I love how NCIS is handling Jimmy and Knight’s relationship. We’re getting to see the adorable moments but also the harder ones, like her being part of his daughter’s life. What’s next?

To be honest, I’m not sure what they’re going to write next, but I think that whatever’s going on behind the scenes with those two characters, I really love the fact that this show is getting to exhibit and display a healthy relationship between these two characters. I think it was something that was very important for both myself and Katrina Law and they’re really running with it.

Brian Dietzen and Katrina Law in 'NCIS'

Sonja Flemming/CBS

So like you said, that very hard conversation that they had to have about Knight’s relationship with Jimmy’s daughter and how difficult it was for Jimmy to cross that final bridge of letting go of his wife, those are real conversations that people have when they lose a loved one, and the amount of respect that that’s being shown to Jimmy and to this relationship by our talented writing staff, by the network and everything, I love it. I think it’s great. And I think that no matter what happens moving forward, it seems like these two are going to be pretty solid. Whatever comes next, I don’t know, but I look forward to more. I love having scenes between those two characters. It’s a highlight for me.

It’s the first real relationship we’re seeing on the show because usually there’s a kiss right before one person leaves, but we’re actually see this play out.

It’s true. There’s a lot of one kiss before someone gets on a plane and we don’t see them again. And that that’s been the history of NCIS. There’s been some amazing relationships on the show, whether it be Tony [Michael Weatherly] and Ziva [Cote de Pablo] or Ellie [Emily Wickersham] and Nick or Gibbs [Mark Harmon] and Sloane [Maria Bello]. There’s been a lot that’s happened, but you’re right, it’s never been an extended kind of open to everyone else that we are together sort of relationship. And I like that. I like that it’s the first one to do that and why not, right? These characters are put through hell every single year. They deserve a little bit of happiness as well.

This episode also has something that should be addressed more often, the fact that Jimmy and Kasie need assistants. What would Jimmy want in an assistant though?

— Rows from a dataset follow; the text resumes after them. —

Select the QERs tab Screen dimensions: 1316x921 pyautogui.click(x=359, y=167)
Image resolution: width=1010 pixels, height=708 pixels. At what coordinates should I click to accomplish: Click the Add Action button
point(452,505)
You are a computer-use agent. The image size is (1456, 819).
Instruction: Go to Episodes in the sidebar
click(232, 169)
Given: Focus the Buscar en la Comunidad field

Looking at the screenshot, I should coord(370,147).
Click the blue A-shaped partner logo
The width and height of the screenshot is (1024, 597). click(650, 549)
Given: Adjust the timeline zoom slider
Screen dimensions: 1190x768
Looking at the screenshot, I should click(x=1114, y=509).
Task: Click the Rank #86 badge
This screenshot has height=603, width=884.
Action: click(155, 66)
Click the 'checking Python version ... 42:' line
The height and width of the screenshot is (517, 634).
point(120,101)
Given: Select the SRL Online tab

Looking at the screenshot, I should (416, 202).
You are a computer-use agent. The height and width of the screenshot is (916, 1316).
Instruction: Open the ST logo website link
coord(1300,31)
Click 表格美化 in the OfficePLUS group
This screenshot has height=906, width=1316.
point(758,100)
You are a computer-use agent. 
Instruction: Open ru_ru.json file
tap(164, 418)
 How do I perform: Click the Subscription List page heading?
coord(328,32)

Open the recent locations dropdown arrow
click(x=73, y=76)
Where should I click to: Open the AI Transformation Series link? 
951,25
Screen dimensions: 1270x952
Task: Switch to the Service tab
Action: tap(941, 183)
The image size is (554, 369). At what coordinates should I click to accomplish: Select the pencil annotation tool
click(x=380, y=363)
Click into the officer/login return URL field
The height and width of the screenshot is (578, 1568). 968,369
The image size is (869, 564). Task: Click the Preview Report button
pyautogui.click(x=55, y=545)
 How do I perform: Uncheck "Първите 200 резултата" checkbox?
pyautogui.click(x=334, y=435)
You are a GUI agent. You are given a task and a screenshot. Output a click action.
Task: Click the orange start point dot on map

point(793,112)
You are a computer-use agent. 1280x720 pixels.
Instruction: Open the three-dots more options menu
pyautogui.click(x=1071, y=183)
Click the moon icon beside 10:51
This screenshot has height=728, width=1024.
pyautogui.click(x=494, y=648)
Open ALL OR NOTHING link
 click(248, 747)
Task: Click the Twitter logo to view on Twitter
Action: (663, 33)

[Laughs] I think he’d want Kasie, to be honest. It’s interesting when you get to spend so much time with someone in a work environment and you can finish one another’s sentences and you know what they do as a partner does, that’s the sort of thing that you fall back on quite a bit. So the same way that for years it was Ducky [David McCallum] and Jimmy together, now that we have this close partnership between Jimmy and Kasie, I wanted to address that a little bit within this episode.